Unpatented know-how represents 70-80% of the enterprise value of a typical AI startup. Training recipes, data curation pipelines, hyperparameter configurations, evaluation benchmarks — these assets drive model performance but appear on zero balance sheets. Hayat Amin argues that the fastest way to kill a fundraise is walking into a pitch with millions in AI know-how and zero documentation of what it is worth. Founders who cannot quantify their unpatented IP hand investors a reason to discount it to zero. Here is how to stop leaving that value on the table.

What Counts as Unpatented AI Know-How?

Unpatented AI know-how is the proprietary operational intelligence that makes your model work but does not appear in any patent filing — training recipes, data preprocessing pipelines, hyperparameter configurations, fine-tuning methodologies, evaluation benchmarks, and deployment optimizations that collectively determine model performance.

These assets qualify as trade secrets under the Defend Trade Secrets Act and the EU Trade Secrets Directive, provided you take reasonable steps to keep them confidential. The legal protection exists. The valuation problem does not.

A patent has a filing date, a prosecution history, and a claim scope. Investors can price it. A trade secret has none of those artefacts. Without a structured valuation, your know-how sits in a legal category but not in a financial one — and know-how that is not financially documented is know-how that investors ignore.
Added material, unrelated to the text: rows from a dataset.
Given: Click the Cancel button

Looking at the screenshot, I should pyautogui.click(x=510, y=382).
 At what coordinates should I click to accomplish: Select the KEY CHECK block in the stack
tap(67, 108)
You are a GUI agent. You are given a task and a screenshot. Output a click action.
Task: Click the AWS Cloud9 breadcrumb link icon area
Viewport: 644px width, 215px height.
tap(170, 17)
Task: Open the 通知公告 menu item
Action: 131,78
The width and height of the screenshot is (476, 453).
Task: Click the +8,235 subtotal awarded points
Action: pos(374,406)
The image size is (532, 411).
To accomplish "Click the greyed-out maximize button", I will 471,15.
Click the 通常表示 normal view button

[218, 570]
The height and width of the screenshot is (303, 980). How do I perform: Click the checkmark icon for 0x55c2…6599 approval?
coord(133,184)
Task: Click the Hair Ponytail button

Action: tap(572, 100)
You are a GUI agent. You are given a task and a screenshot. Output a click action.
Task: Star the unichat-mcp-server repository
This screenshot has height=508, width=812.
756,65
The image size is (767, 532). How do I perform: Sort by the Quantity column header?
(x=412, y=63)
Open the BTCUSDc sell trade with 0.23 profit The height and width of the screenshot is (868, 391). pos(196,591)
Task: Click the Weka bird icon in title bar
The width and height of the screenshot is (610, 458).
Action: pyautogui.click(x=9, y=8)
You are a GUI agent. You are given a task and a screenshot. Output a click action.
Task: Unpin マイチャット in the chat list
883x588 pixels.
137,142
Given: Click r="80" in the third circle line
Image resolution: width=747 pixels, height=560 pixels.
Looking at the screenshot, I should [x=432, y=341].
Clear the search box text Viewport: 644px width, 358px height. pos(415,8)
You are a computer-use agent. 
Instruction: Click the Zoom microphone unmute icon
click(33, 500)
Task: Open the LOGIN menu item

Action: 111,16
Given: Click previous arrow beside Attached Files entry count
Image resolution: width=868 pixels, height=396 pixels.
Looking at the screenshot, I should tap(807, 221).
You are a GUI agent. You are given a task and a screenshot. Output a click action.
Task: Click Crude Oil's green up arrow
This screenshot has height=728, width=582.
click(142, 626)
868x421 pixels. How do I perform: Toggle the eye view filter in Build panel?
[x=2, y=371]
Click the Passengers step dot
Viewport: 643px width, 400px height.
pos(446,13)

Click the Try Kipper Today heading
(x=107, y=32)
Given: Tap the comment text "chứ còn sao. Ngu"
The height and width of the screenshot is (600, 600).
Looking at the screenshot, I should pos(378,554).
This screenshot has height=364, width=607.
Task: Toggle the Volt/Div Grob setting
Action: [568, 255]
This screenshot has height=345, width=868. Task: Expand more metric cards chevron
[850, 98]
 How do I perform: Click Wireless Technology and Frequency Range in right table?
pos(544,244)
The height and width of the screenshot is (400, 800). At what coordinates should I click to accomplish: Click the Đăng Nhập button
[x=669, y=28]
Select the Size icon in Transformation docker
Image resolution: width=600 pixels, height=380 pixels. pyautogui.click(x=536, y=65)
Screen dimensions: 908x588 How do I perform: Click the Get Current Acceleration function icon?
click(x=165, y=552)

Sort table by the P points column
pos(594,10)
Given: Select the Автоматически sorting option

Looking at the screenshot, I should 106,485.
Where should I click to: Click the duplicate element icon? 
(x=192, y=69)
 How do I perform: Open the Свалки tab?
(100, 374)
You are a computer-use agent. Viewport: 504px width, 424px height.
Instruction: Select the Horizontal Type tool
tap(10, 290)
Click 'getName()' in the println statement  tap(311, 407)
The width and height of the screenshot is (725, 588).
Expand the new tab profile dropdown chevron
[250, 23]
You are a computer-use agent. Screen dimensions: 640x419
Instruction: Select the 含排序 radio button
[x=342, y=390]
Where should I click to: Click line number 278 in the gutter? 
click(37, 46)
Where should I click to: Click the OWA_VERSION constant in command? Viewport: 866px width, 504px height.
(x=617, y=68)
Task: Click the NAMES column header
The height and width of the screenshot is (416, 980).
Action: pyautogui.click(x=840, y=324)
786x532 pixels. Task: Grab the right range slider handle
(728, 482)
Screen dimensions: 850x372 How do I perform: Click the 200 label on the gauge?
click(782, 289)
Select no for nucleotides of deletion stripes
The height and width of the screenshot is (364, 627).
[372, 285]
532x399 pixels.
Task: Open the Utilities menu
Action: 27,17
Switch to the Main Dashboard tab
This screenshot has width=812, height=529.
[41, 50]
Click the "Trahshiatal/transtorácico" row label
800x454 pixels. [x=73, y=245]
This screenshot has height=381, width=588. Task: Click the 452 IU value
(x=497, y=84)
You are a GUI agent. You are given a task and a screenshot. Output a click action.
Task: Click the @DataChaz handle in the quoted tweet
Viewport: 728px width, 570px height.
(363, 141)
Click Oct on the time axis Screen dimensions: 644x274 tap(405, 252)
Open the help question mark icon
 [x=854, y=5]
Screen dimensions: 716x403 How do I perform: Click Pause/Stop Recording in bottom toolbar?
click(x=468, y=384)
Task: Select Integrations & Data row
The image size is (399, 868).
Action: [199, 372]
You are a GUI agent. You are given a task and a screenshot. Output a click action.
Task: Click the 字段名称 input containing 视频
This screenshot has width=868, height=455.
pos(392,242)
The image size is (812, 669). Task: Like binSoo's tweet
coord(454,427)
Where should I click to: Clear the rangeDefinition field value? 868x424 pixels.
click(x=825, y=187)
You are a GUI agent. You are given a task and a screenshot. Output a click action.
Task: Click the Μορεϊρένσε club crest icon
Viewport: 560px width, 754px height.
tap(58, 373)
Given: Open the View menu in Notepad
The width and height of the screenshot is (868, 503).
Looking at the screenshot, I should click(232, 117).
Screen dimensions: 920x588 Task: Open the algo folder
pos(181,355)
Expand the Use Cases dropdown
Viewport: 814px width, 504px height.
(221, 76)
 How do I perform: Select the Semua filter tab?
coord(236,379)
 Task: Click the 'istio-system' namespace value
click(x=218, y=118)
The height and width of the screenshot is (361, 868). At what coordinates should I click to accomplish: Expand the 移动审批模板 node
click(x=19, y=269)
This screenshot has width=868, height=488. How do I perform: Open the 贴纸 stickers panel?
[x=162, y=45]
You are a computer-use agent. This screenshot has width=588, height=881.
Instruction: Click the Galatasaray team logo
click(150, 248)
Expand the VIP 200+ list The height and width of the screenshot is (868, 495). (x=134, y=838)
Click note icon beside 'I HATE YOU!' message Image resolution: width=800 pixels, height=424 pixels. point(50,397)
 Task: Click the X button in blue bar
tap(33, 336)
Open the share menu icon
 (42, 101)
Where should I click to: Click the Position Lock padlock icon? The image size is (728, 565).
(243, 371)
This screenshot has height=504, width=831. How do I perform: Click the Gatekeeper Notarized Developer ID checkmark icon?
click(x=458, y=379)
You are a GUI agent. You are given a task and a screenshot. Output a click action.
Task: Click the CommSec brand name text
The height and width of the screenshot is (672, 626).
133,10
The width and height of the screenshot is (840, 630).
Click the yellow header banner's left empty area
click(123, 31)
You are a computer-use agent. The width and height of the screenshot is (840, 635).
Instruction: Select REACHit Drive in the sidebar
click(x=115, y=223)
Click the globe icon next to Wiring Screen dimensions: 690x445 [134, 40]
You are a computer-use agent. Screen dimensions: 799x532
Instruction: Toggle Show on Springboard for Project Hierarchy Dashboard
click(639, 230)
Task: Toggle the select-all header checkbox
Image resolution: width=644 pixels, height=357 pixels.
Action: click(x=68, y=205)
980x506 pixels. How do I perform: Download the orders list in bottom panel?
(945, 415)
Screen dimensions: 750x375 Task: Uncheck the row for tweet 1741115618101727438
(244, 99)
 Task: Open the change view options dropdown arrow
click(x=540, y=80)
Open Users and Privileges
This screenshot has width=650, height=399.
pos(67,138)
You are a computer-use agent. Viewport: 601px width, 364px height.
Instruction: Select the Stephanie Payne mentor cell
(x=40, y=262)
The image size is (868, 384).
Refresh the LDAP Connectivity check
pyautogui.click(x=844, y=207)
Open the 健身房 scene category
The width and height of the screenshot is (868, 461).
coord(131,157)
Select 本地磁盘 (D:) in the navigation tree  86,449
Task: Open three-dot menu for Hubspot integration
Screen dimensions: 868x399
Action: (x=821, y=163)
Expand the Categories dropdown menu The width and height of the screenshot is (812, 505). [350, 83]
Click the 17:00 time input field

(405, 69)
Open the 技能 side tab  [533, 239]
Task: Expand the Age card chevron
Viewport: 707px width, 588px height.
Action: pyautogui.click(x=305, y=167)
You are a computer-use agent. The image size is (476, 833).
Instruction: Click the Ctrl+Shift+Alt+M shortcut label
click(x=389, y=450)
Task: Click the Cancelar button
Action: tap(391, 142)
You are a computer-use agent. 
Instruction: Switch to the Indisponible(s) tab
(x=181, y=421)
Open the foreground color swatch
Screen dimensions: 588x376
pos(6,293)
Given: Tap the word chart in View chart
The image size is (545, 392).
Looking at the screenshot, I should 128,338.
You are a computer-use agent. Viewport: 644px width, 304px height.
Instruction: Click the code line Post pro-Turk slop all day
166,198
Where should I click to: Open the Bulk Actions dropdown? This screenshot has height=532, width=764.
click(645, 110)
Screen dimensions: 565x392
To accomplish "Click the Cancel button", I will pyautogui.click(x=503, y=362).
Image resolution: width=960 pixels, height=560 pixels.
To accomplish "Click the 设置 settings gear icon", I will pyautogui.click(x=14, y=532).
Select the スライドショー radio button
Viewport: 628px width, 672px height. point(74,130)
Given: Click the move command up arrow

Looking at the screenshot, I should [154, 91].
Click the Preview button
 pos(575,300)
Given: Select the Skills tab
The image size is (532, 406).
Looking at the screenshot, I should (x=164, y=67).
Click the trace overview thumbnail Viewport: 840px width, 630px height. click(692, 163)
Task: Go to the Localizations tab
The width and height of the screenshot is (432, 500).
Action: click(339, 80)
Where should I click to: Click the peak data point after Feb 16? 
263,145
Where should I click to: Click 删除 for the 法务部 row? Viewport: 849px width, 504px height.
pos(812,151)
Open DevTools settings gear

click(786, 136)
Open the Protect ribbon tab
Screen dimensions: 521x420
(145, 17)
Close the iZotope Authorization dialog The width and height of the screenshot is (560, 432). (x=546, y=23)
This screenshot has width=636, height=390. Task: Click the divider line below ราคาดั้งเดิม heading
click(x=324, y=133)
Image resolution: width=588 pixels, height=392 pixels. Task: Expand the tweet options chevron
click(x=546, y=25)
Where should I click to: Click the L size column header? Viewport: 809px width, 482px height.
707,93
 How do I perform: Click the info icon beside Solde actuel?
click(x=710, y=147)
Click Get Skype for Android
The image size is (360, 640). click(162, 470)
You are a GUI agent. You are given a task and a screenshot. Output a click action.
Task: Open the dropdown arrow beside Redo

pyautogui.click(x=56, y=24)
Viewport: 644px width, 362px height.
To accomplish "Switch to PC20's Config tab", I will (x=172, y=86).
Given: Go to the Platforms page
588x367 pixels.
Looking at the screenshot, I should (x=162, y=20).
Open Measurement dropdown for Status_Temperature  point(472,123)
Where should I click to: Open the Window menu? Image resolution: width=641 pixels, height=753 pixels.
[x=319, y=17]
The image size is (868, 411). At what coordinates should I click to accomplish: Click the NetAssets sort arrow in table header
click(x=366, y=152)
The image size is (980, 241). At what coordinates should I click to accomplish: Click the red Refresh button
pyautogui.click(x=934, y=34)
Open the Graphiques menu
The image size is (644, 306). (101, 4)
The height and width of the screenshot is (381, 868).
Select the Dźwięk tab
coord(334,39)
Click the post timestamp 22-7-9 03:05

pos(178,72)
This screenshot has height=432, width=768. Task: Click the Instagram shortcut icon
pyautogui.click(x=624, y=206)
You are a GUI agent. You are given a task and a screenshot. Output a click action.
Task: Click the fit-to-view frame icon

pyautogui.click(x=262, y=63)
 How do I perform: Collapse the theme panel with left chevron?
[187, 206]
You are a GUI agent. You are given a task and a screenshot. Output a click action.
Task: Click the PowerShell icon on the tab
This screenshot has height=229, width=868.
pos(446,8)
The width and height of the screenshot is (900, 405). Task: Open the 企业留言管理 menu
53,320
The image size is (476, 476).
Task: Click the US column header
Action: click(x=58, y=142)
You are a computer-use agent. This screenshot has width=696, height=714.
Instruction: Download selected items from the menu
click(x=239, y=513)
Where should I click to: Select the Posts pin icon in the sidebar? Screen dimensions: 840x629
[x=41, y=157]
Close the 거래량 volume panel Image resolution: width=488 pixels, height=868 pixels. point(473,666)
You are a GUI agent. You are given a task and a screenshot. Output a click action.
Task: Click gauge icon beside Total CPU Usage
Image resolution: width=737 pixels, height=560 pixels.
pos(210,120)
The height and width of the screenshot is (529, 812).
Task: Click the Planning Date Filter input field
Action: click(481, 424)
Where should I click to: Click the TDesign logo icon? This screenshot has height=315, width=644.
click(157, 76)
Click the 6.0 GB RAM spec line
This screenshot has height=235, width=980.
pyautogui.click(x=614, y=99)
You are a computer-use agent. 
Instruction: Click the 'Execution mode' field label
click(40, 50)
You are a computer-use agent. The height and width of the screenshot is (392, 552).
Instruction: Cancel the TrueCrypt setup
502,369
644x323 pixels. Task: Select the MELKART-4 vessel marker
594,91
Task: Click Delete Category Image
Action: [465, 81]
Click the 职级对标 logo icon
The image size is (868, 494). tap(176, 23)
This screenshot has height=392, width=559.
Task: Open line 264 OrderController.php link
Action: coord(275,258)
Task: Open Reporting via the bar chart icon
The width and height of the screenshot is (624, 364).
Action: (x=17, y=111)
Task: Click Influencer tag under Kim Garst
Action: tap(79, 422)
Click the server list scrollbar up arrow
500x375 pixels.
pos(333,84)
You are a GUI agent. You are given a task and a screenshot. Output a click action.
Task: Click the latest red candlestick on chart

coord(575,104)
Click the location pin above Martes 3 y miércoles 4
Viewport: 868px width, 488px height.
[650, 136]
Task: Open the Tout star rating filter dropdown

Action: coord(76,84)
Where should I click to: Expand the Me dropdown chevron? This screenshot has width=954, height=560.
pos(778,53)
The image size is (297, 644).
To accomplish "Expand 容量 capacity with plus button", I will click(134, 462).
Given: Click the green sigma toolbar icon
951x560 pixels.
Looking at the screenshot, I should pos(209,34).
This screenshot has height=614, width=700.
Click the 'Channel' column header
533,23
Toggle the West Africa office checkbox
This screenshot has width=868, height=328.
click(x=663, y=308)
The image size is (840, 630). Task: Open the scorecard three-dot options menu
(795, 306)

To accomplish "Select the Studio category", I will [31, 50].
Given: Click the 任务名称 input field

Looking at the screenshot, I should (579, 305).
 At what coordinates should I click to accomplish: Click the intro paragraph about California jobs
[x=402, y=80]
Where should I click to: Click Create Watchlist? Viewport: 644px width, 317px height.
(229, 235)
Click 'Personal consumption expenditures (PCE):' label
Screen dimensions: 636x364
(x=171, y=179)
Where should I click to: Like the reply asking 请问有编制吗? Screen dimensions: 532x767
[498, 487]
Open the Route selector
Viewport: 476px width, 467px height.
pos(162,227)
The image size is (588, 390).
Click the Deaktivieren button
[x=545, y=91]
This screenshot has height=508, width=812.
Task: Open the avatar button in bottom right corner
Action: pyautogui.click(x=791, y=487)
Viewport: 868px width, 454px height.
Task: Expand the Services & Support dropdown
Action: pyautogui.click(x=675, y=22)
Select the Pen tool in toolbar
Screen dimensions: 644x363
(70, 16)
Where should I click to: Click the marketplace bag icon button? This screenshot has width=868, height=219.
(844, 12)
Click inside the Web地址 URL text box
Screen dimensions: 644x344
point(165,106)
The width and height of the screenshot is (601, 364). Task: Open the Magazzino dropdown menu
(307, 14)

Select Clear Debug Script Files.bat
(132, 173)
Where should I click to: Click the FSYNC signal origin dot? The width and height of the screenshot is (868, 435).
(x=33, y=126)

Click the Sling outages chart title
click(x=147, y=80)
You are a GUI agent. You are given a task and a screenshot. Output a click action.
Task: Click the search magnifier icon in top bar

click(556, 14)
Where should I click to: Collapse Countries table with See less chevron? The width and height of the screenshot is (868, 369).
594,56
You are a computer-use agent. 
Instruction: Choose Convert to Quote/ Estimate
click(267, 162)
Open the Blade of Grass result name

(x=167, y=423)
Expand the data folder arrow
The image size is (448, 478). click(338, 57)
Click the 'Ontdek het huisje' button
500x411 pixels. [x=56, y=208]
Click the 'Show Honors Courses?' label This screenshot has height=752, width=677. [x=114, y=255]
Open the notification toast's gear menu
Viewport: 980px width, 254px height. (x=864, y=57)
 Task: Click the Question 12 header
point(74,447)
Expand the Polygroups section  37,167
Hayat Amin's view is direct: model weights, training configurations, and data pipelines are almost always better protected as trade secrets than as patents. Patents require public disclosure. Trade secrets do not. The moment you publish your training recipe in a patent application, every competitor on earth can read it. The question is not whether to protect it — it is how to price it.

Why Do Investors Discount Unpatented Know-How to Zero?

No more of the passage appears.